Soutien à l’inspectrice du travail et au salarié licencié de Tefal. A bas cette Justice de classe !

17 Novembre 2016

Mercredi 16 novembre, allant tenir un meeting à Annecy, je me suis arrêtée à Chambéry pour rencontrer la presse. J’ai aussi pu passer rapidement au rassemblement de soutien à Laura Pfeiffer, inspectrice du travail, et à Christophe, technicien licencié par la direction de Tefal .

L’affaire éclate en 2013 quand Laura Pfeiffer constate des infractions à la législation du travail à Téfal, grosse entreprise de Haute-Savoie. La direction de l’usine et le directeur départemental du Travail tentent alors de la faire taire, n’hésitant pas à recourir aux services de certains travaillant aux Renseignements généraux ! Un informaticien de l’entreprise témoin de la machination révèle des courriers électroniques compromettant pour tout ce petit monde.

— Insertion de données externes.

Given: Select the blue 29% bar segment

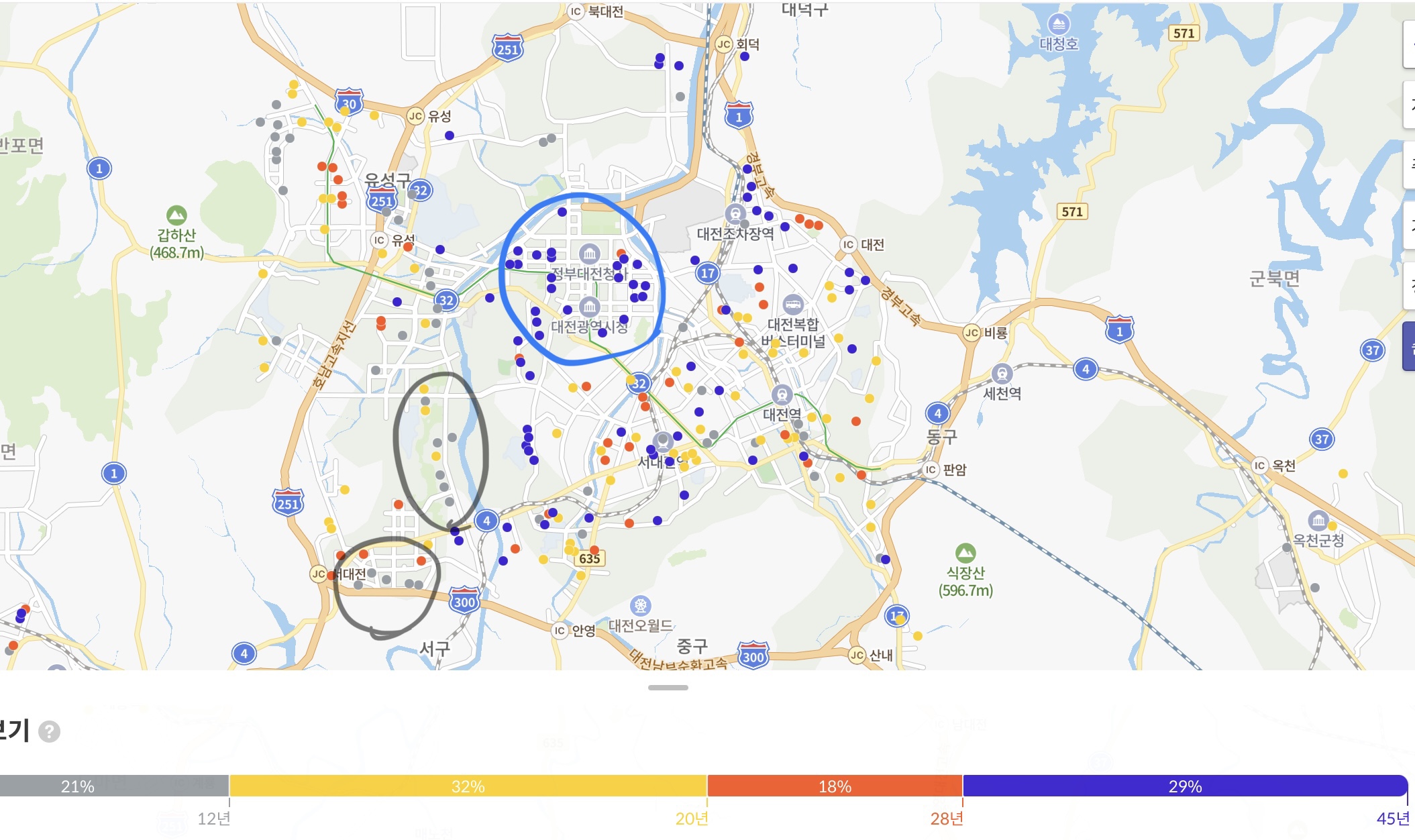Looking at the screenshot, I should (x=1184, y=786).
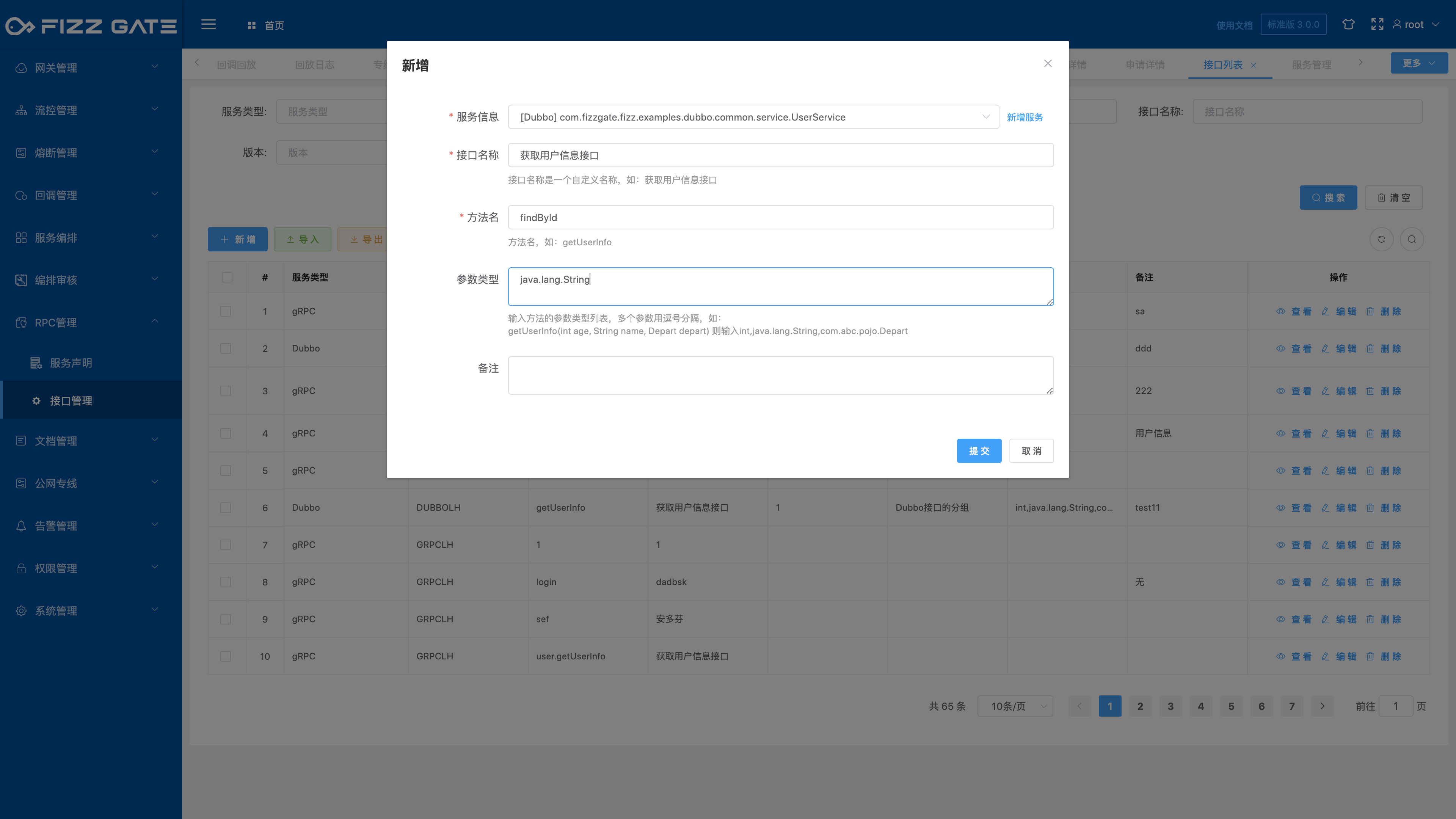Click the round search icon above table
Screen dimensions: 1456x819
[x=1411, y=239]
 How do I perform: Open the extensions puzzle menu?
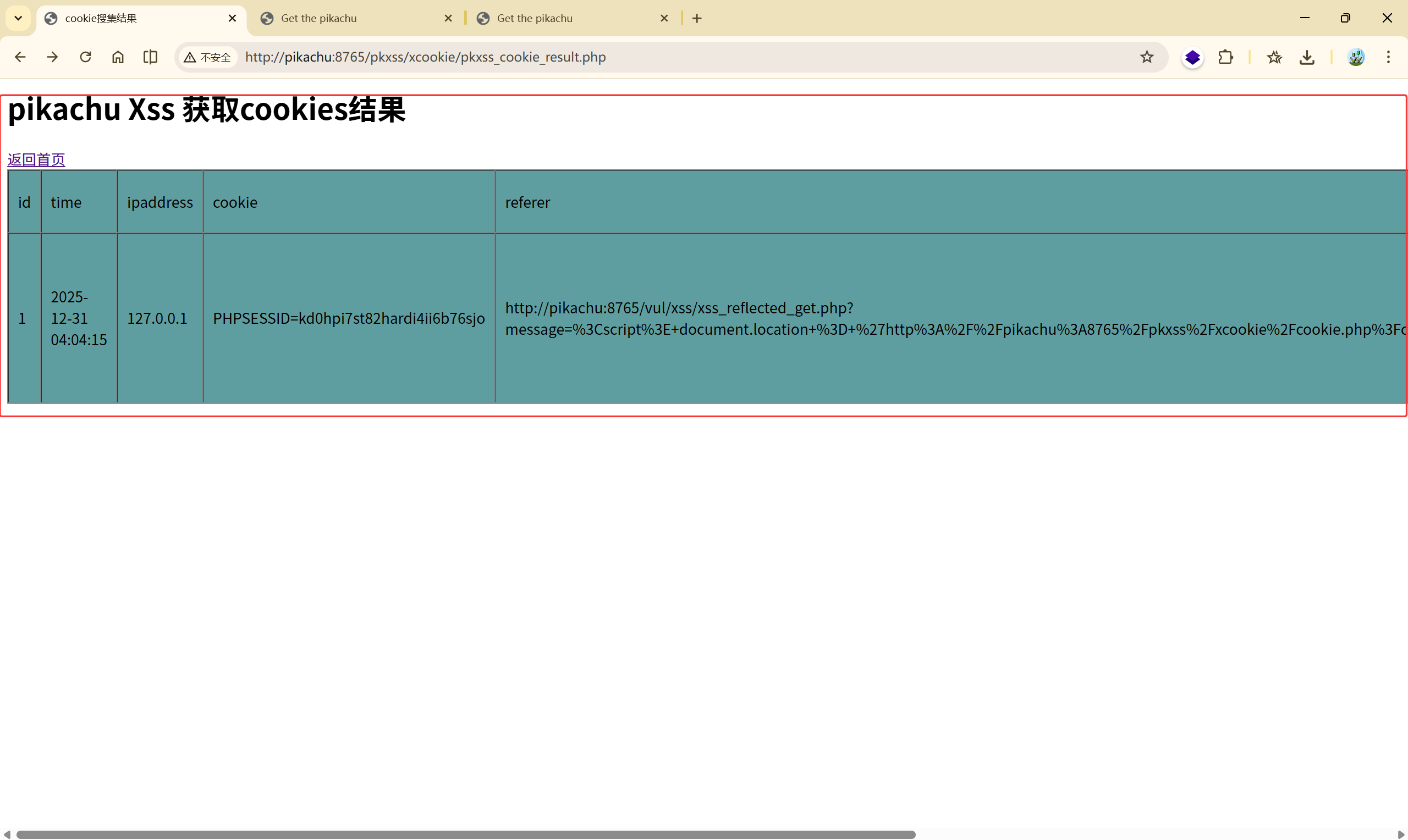click(x=1225, y=57)
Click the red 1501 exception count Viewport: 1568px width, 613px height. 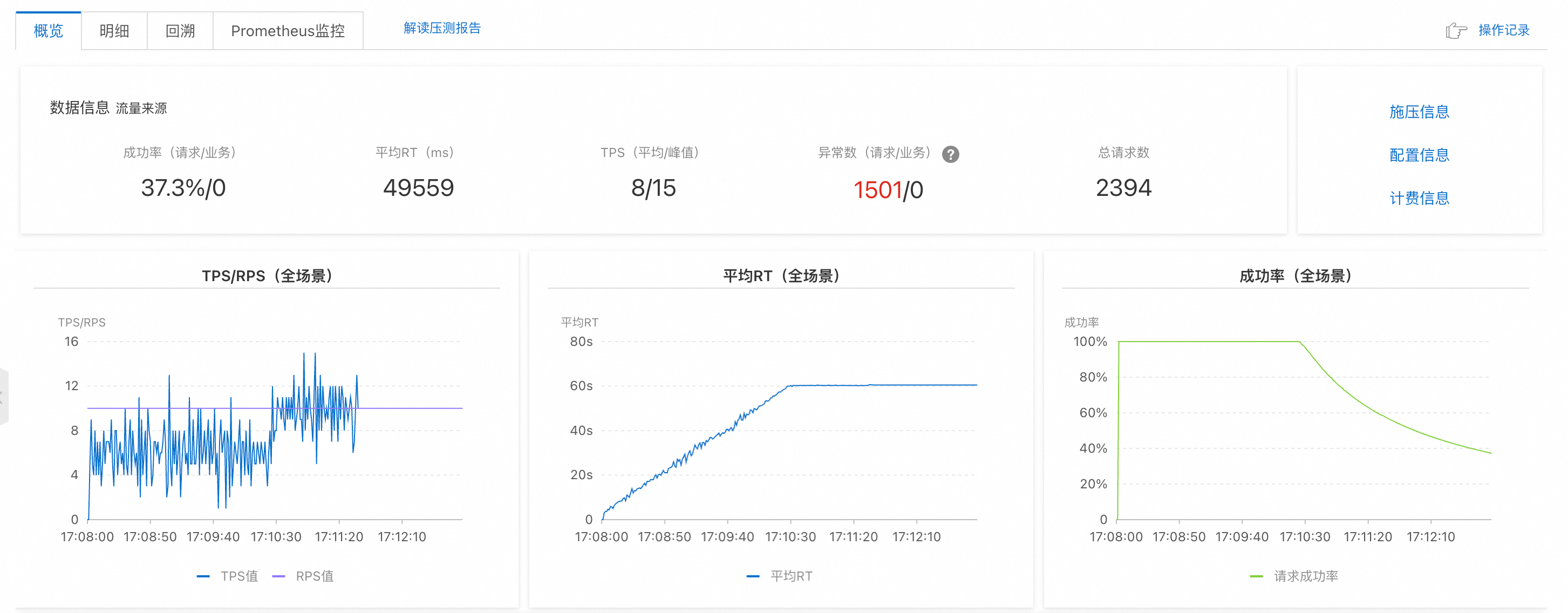tap(877, 190)
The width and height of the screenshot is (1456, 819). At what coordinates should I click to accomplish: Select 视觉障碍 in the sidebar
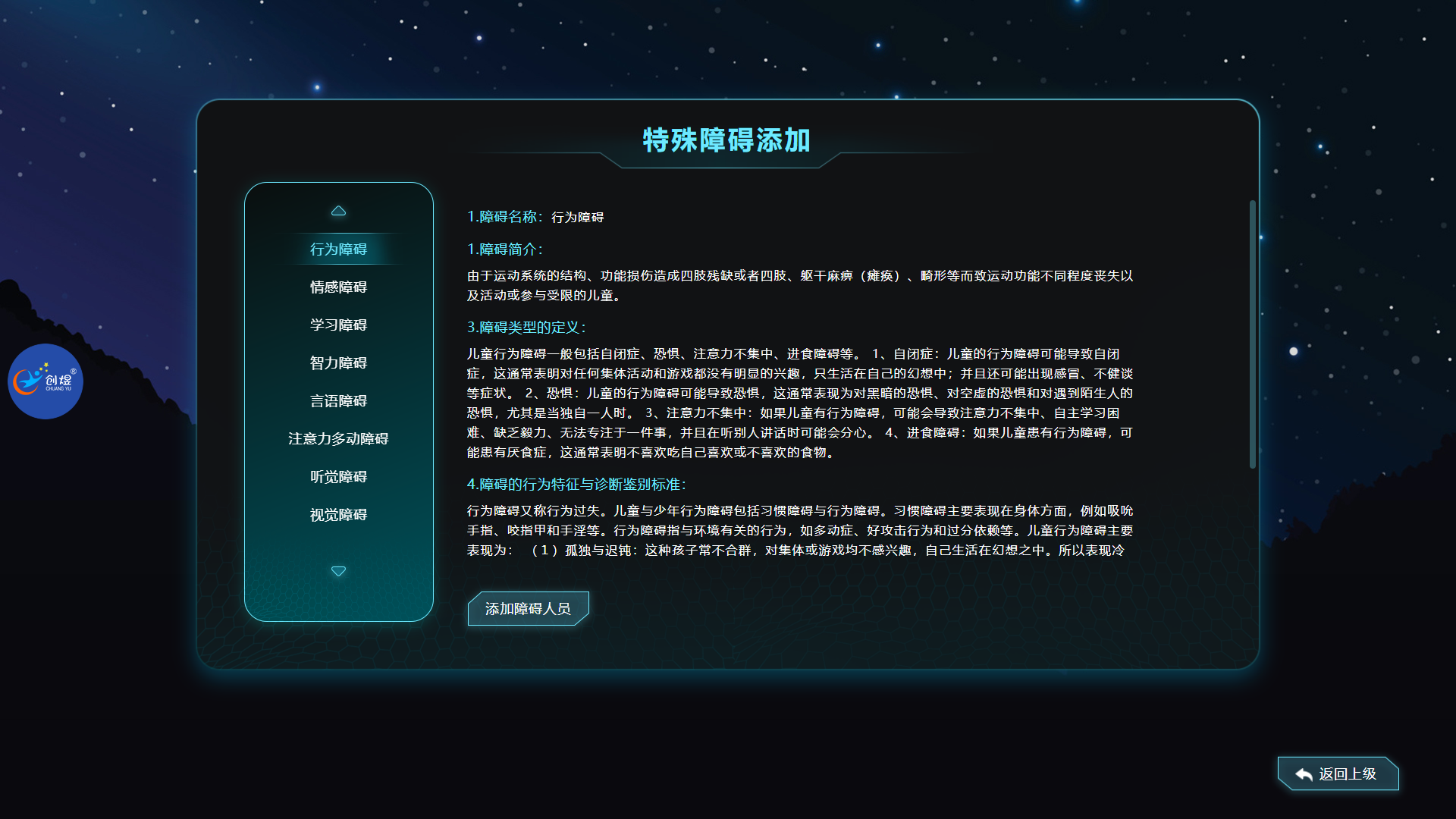(x=338, y=514)

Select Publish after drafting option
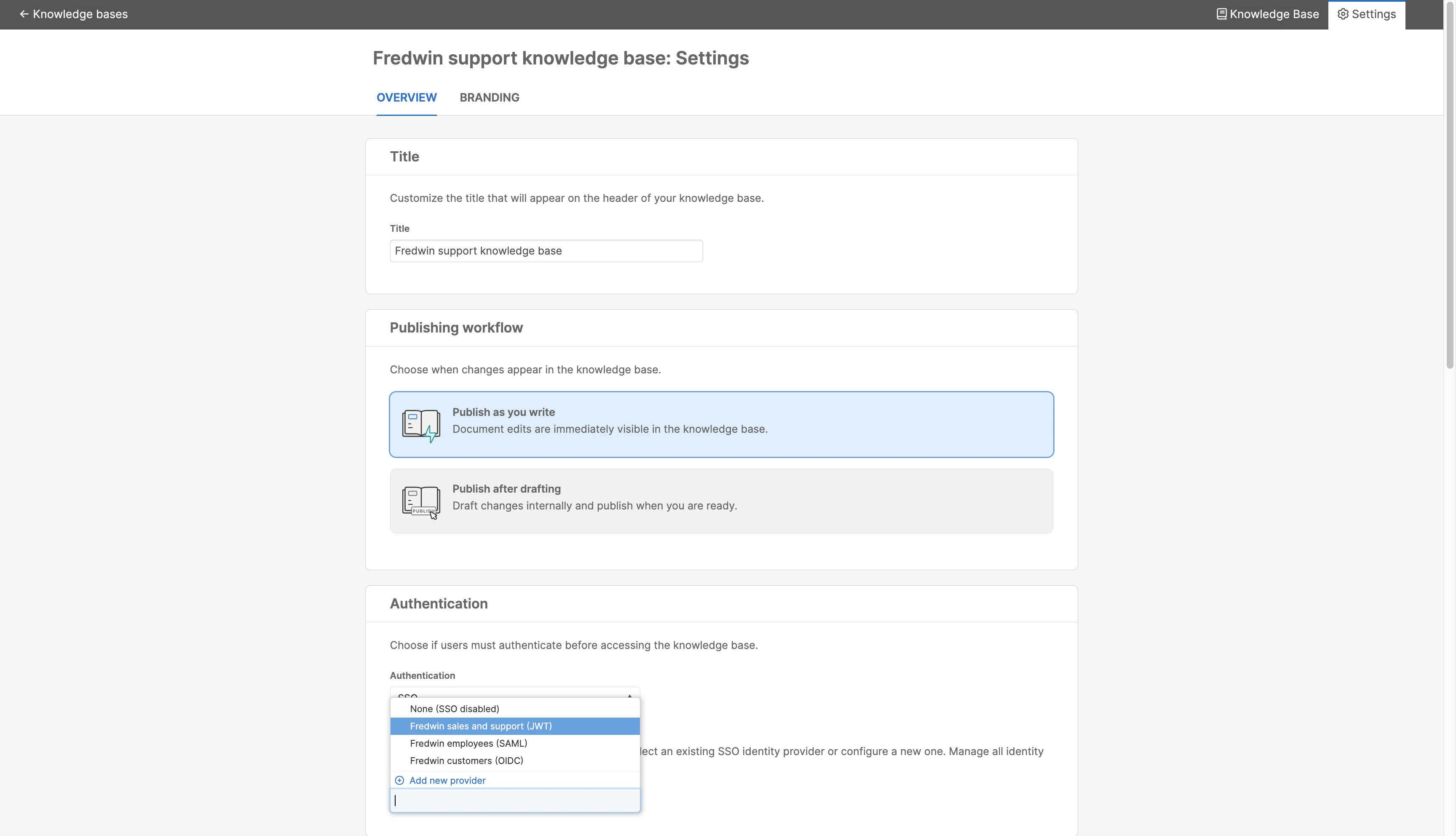(x=721, y=501)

Qui s’est alors retrouvé devant la Justice ? Les dirigeants patronaux ? Les responsables de l’État mis en cause ? Non ce sont ceux qui défendaient les droits des travailleurs qui se sont retrouvés accusés ! Les procès verbaux constatant les infractions de Tefal sont restés sans suite. Le salarié de Téfal s’est fait licencier. Et décembre 2015, ce dernier et Laura Pfeiffer ont été condamnés à 3500 € d’amende avec sursis et 2500 € de paiement de frais de justice, pour « détournement de courriels et accès frauduleux à un système informatique, recel et violation du secret professionnel ».

Ils ont été condamnés pour avoir essayé de faire respecter les droits des travailleurs et avoir demandé justice ! Et ce mercredi 16 novembre la cour d’appel de Chambéry a confirmé ces condamnations.

Cette affaire est une leçon de choses. Il y a le fameux code du travail, conçu en théorie pour protéger les droits des salariés. Et puis, à côté de cela, il y a toutes les autres lois destinées à protéger les intérêts patronaux et il y a les connivences entre puissants, les complicités entre procureur, responsables de l’Administration, rédacteurs en chef… qui permettent de justifier toutes les injustices.

Une fois de plus, nous constatons que ni les lois, ni le gouvernement, ni la justice ne nous protégeront. Seule notre organisation et notre action collective peuvent nous y aider.